A Report of Cat Scratch Disease in Korea Confirmed by PCR Amplification of the 16S-23S rRNA Intergenic Region of Bartonella henselae.
10.3343/kjlm.2010.30.1.34
- Author:
Borum SUH
1
;
Jin Kyoung CHUN
;
Dongeun YONG
;
Yang Soon LEE
;
Seok Hoon JEONG
;
Woo Ick YANG
;
Dong Soo KIM
Author Information
1. Department of Laboratory Medicine, Yonsei University College of Medicine, Seoul, Korea. deyong@yuhs.ac
- Publication Type:Brief Communication ; Case Reports
- Keywords:
Bartonella henselae;
Cat scratch disease;
Polymerase chain reaction
- MeSH:
Animals;
Bartonella henselae/genetics/*isolation & purification;
Cat-Scratch Disease/complications/*diagnosis;
Cats;
Child;
Dogs;
Female;
Humans;
Lymphadenitis/complications;
*Polymerase Chain Reaction;
RNA, Ribosomal, 16S/*genetics;
RNA, Ribosomal, 23S/*genetics;
Republic of Korea;
Sequence Analysis, DNA
- From:The Korean Journal of Laboratory Medicine
2010;30(1):34-37
- CountryRepublic of Korea
- Language:English
-
Abstract:
We report a case of cat scratch disease in an 8-yr-old girl who presented with fever and enlargement of both axillary lymph nodes.
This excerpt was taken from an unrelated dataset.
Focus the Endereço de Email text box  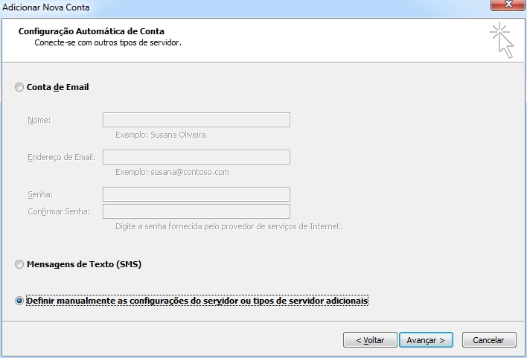[x=196, y=157]
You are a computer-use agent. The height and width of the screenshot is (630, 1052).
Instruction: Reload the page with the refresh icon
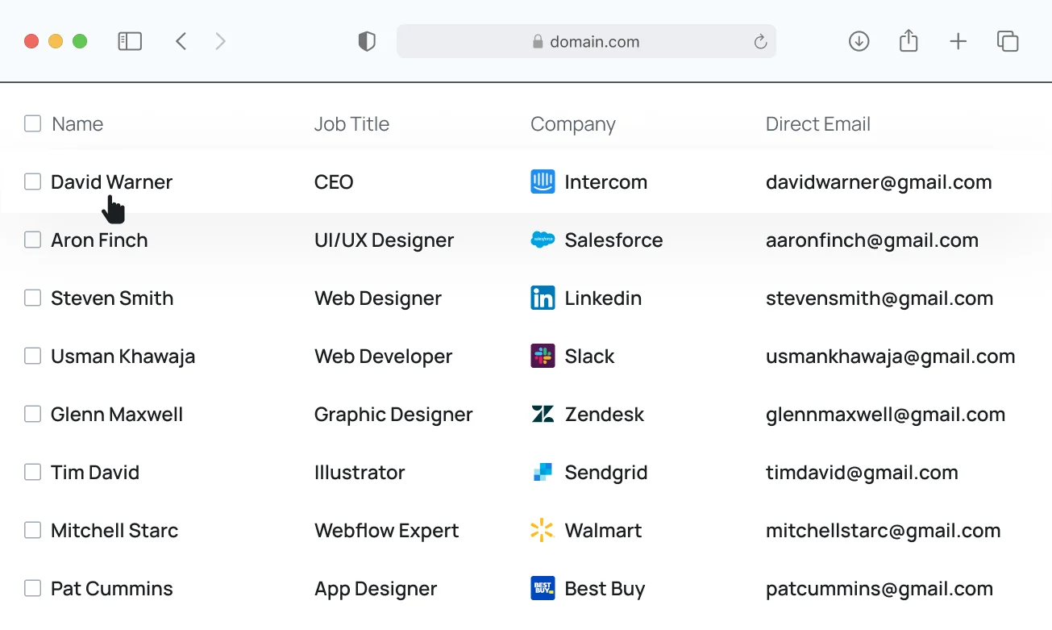click(759, 42)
Both aerobic and anaerobic cultures of the lymph node aspirate were negative for microbial growth. Gram staining and Warthin-Starry silver staining did not reveal any organism. Purified DNA from the PCR-amplicon of the 16S-23S rRNA intergenic region was sequenced and showed 99.7% identity with the corresponding sequence of Bartonella henselae strain Houston-1. Our findings suggest that the internal transcribed spacer is a reliable region for PCR identification of Bartonella species. In patients with lymphadenitis, a history of contact with cats or dogs necessitates the use of diagnostic approaches that employ not only the conventional staining and culture but also molecular methods to detect B. henselae.